SPOLETO – “…Ebbi la consapevolezza, chiara come quella di dover morire, di amarla più di qualsiasi cosa avessi mai visto o potuto immaginare. Di lei restava soltanto l’eco di foglie morte della ninfetta che avevo conosciuto. Ma io l’amavo, questa Lolita pallida e contaminata…” queste alcune delle frasi tratte da Lolita, il romanzo di Nabokov al quale Marco Martani fa riferimento quando dal pubblico in sala una voce di donna si alza per chiedergli quale sia il romanzo per cui darebbe via una gamba. L’autore di Come un padre presentato sabato 25 maggio a Spoleto non ha dubbi: tra i tanti, sicuramente Lolita.
La curiosità del pubblico non si è placata ed è stata diretta da chi moderava, la giornalista del Messaggero Antonella Manni che, dopo aver introdotto l’assessore alla Cultura Ada Urbani dandole l’onere dell’apertura, presentava il nuovo lavoro di Marco Martani. Lo sceneggiatore spoletino ha spiegato la visione data a questo suo tipo di narrazione edito da DeA Planeta, casa editrice nata dal connubio tra la DeAgostini e lo spagnolo Grupo Planeta, già di interesse per i produttori del cinema americano: “Passati dieci anni il personaggio mi aveva talmente intrigato… Avevo bisogno di scrivere un racconto in modo individuale, un lavoro singolo e non di gruppo come si fa con la sceneggiatura”. Dieci anni passati con il protagonista, Orso, un guerriero dal cuore addormentato, un killer della mala che nel paradosso di vivere una vita illecita sfugge al destino di essere padre per difendere la donna che ha amato e la loro figlioletta dalla spietata organizzazione di cui fa parte e forse anche da sé stesso.
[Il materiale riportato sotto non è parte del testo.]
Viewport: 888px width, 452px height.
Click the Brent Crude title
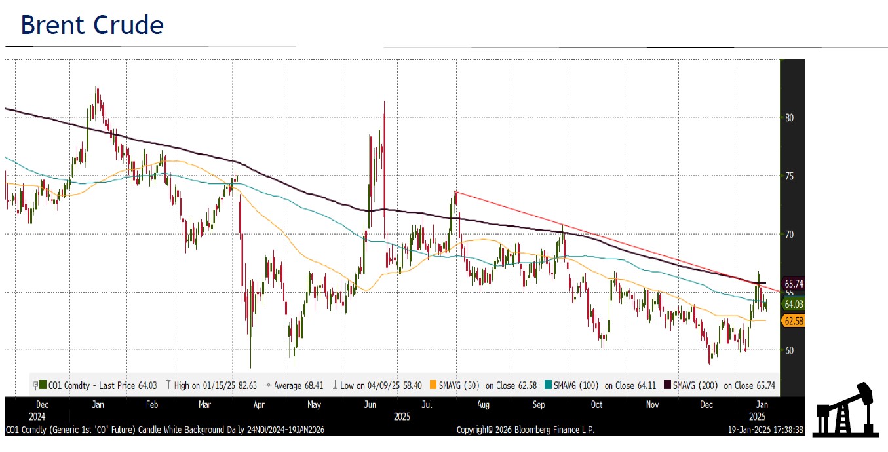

Ecco allora che le fragilità umane rientrano nel raccordo di una scelta dolorosa che l’autore compie per uno scopo: rendere Orso più umano anche se frutto della sua immaginazione, donandogli caratteristiche che agli occhi dei lettori possano essere condivisibili.
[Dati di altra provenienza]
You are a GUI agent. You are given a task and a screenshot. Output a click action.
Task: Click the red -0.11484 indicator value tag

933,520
Un padre mancato e mancante, “credo che nessuno riesca a non attivare l’aspetto sentimentale, non siamo macchine” commenta Martani mentre ripensa alla sua trama come ad una “(ri)educazione sentimentale” del noir, di fatto inattiva come la intendeva Flaubert nel suo originale del 1869. Nella sala conferenze di Palazzo Mauri l’elogio alla letteratura si esprime nelle gesta di “un uomo speciale in una situazione normale”, un mondo altro che l’autore esplora con incanto: “Mentre scrivevo mi sono sorpreso a tradire lo schema mentale che da sceneggiatore mi ero fatto, trasportato dalle azioni dei personaggi”, un binomio di linguaggi che ritorna spesso nei suoi discorsi non potendo egli scindere, senza particolare rammarico, tra la professione che svolge e la persona che è, condizionato inconsciamente dai libri che ha letto e affaticato ma grato per quelle letture.